Pragasam is brought home, and Jeeva starts taking responsibility for his family by reclaiming his lost job and maintaining all the accounts. Looking at the news reports of the girl who boarded his taxi and was raped and then mutilated by the gang, Pragasam calls Jeeva to accompany him to the morgue, where he helps the investigating officer by providing clues about the killer. Sensing trouble, the gang enlists the help of Pey Babu, one of the members' uncles, to plan and kill Pragasam after explaining how they killed the girl and her lover. When Pragasam and Jeeva go out to shop for the latter's sister's wedding, one of the men calls Jeeva on behalf of a store, thus separating him from Pragasam. The gang then creates a stampede by throwing bottles as one of them stabs Pragasam with a piece of poisoned glass shard. Pragasam soon dies in Jeeva's arms, leaving Jeeva devastated.

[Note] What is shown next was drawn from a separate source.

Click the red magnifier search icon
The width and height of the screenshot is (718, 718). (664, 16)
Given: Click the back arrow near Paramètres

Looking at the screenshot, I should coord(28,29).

Following his cremation, Jeeva tells the cops not to pursue the killers anymore, as it would bring nothing but trouble for his middle-class family. However, Jeeva decides to take the law into his hands, fearing the gang might commit more inhumane crimes if they are scot-free. Jeeva recalls one of the men during his father's death, who looked the same as Pragasam described him during his visit to the morgue. Jeeva enlists the help of his friend and a gangster named Kutti Nadesan to track down the gang. With his influence, Kutti Nadesan asks his gang to bring all the guys who planned a murder in Chennai so that Jeeva can identify him. While Jeeva is busy identifying the killers, Pey Babu leaves after being questioned by Nadesan.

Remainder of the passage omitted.